Please give an exact transcription of the records shown below.

── GIVEN INFORMATION

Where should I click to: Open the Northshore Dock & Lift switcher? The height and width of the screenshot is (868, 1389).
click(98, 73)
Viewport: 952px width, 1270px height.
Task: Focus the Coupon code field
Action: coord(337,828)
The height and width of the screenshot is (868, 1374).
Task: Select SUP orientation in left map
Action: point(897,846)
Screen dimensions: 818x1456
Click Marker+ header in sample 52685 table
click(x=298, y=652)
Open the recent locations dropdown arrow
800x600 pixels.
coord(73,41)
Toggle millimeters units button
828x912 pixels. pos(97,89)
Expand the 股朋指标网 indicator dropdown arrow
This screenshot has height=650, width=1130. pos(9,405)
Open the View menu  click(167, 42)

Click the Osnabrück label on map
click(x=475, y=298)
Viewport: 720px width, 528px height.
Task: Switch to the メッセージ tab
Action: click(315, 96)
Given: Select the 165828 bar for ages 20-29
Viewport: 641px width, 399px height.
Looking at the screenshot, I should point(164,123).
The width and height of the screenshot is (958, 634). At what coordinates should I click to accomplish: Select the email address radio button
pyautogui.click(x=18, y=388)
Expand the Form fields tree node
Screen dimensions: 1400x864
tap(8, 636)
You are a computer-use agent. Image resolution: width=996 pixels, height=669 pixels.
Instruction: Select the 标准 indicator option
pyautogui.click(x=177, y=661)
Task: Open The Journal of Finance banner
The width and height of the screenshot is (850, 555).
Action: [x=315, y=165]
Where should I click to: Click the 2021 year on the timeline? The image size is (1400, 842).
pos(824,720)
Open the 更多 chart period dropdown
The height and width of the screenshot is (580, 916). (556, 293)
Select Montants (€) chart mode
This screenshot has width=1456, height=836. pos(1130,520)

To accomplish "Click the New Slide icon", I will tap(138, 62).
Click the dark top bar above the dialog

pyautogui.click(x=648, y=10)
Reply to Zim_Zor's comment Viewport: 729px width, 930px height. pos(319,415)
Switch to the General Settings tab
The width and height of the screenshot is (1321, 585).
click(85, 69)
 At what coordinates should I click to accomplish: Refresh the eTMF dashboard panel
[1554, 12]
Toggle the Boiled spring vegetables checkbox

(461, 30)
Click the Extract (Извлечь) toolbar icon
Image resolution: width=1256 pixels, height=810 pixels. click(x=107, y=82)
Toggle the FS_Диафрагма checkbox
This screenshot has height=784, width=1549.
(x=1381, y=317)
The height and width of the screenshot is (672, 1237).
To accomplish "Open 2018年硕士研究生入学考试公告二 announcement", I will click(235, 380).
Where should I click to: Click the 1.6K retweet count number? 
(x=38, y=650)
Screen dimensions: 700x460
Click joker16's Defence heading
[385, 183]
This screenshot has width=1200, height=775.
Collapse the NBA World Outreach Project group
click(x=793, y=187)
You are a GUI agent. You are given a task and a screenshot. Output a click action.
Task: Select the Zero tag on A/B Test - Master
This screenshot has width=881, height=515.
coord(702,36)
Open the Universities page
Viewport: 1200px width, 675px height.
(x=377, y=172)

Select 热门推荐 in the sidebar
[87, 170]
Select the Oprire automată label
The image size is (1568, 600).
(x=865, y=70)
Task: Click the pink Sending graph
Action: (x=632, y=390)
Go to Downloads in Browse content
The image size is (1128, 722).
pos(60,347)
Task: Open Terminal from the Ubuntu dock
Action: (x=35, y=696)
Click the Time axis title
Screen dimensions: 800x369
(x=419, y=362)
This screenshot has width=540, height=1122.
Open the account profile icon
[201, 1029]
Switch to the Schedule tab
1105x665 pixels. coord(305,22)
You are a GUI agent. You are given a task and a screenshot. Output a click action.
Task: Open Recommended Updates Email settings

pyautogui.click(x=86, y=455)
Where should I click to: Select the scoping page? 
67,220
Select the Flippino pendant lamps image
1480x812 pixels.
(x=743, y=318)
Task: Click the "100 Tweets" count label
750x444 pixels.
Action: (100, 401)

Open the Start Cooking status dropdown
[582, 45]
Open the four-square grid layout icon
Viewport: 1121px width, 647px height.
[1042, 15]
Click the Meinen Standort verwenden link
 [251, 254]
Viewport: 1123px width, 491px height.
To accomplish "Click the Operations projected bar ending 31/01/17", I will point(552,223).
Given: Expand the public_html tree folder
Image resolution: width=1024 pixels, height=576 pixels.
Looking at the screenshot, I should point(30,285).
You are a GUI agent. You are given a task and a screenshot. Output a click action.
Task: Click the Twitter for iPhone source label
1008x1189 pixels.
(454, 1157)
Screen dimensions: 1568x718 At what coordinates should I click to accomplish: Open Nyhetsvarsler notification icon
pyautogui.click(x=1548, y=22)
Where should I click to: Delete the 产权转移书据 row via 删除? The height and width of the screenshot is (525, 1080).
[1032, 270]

────

## SOLUTION TO THE EXERCISE
Where should I click to: Open the Northshore Dock & Lift switcher? The height and width of the screenshot is (868, 1389).
click(98, 73)
Viewport: 952px width, 1270px height.
Task: Focus the Coupon code field
Action: coord(337,828)
The height and width of the screenshot is (868, 1374).
Task: Select SUP orientation in left map
Action: point(897,846)
Screen dimensions: 818x1456
Click Marker+ header in sample 52685 table
click(x=298, y=652)
Open the recent locations dropdown arrow
800x600 pixels.
coord(73,41)
Toggle millimeters units button
828x912 pixels. pos(97,89)
Expand the 股朋指标网 indicator dropdown arrow
This screenshot has height=650, width=1130. pos(9,405)
Open the View menu  click(167, 42)

Click the Osnabrück label on map
click(x=475, y=298)
Viewport: 720px width, 528px height.
Task: Switch to the メッセージ tab
Action: click(315, 96)
Given: Select the 165828 bar for ages 20-29
Viewport: 641px width, 399px height.
Looking at the screenshot, I should point(164,123).
The width and height of the screenshot is (958, 634). At what coordinates should I click to accomplish: Select the email address radio button
pyautogui.click(x=18, y=388)
Expand the Form fields tree node
Screen dimensions: 1400x864
tap(8, 636)
You are a computer-use agent. Image resolution: width=996 pixels, height=669 pixels.
Instruction: Select the 标准 indicator option
pyautogui.click(x=177, y=661)
Task: Open The Journal of Finance banner
The width and height of the screenshot is (850, 555).
Action: [x=315, y=165]
Where should I click to: Click the 2021 year on the timeline? The image size is (1400, 842).
pos(824,720)
Open the 更多 chart period dropdown
The height and width of the screenshot is (580, 916). (556, 293)
Select Montants (€) chart mode
This screenshot has width=1456, height=836. pos(1130,520)

To accomplish "Click the New Slide icon", I will tap(138, 62).
Click the dark top bar above the dialog

pyautogui.click(x=648, y=10)
Reply to Zim_Zor's comment Viewport: 729px width, 930px height. pos(319,415)
Switch to the General Settings tab
The width and height of the screenshot is (1321, 585).
click(85, 69)
 At what coordinates should I click to accomplish: Refresh the eTMF dashboard panel
[1554, 12]
Toggle the Boiled spring vegetables checkbox

(461, 30)
Click the Extract (Извлечь) toolbar icon
Image resolution: width=1256 pixels, height=810 pixels. click(x=107, y=82)
Toggle the FS_Диафрагма checkbox
This screenshot has height=784, width=1549.
(x=1381, y=317)
The height and width of the screenshot is (672, 1237).
To accomplish "Open 2018年硕士研究生入学考试公告二 announcement", I will click(235, 380).
Where should I click to: Click the 1.6K retweet count number? 
(x=38, y=650)
Screen dimensions: 700x460
Click joker16's Defence heading
[385, 183]
This screenshot has width=1200, height=775.
Collapse the NBA World Outreach Project group
click(x=793, y=187)
You are a GUI agent. You are given a task and a screenshot. Output a click action.
Task: Select the Zero tag on A/B Test - Master
This screenshot has width=881, height=515.
coord(702,36)
Open the Universities page
Viewport: 1200px width, 675px height.
(x=377, y=172)

Select 热门推荐 in the sidebar
[87, 170]
Select the Oprire automată label
The image size is (1568, 600).
(x=865, y=70)
Task: Click the pink Sending graph
Action: (x=632, y=390)
Go to Downloads in Browse content
The image size is (1128, 722).
pos(60,347)
Task: Open Terminal from the Ubuntu dock
Action: (x=35, y=696)
Click the Time axis title
Screen dimensions: 800x369
(x=419, y=362)
This screenshot has width=540, height=1122.
Open the account profile icon
[201, 1029]
Switch to the Schedule tab
1105x665 pixels. coord(305,22)
You are a GUI agent. You are given a task and a screenshot. Output a click action.
Task: Open Recommended Updates Email settings

pyautogui.click(x=86, y=455)
Where should I click to: Select the scoping page? 
67,220
Select the Flippino pendant lamps image
1480x812 pixels.
(x=743, y=318)
Task: Click the "100 Tweets" count label
750x444 pixels.
Action: (100, 401)

Open the Start Cooking status dropdown
[582, 45]
Open the four-square grid layout icon
Viewport: 1121px width, 647px height.
[1042, 15]
Click the Meinen Standort verwenden link
 [251, 254]
Viewport: 1123px width, 491px height.
To accomplish "Click the Operations projected bar ending 31/01/17", I will point(552,223).
Given: Expand the public_html tree folder
Image resolution: width=1024 pixels, height=576 pixels.
Looking at the screenshot, I should point(30,285).
You are a GUI agent. You are given a task and a screenshot. Output a click action.
Task: Click the Twitter for iPhone source label
1008x1189 pixels.
(454, 1157)
Screen dimensions: 1568x718 At what coordinates should I click to accomplish: Open Nyhetsvarsler notification icon
pyautogui.click(x=1548, y=22)
Where should I click to: Delete the 产权转移书据 row via 删除? The height and width of the screenshot is (525, 1080).
[1032, 270]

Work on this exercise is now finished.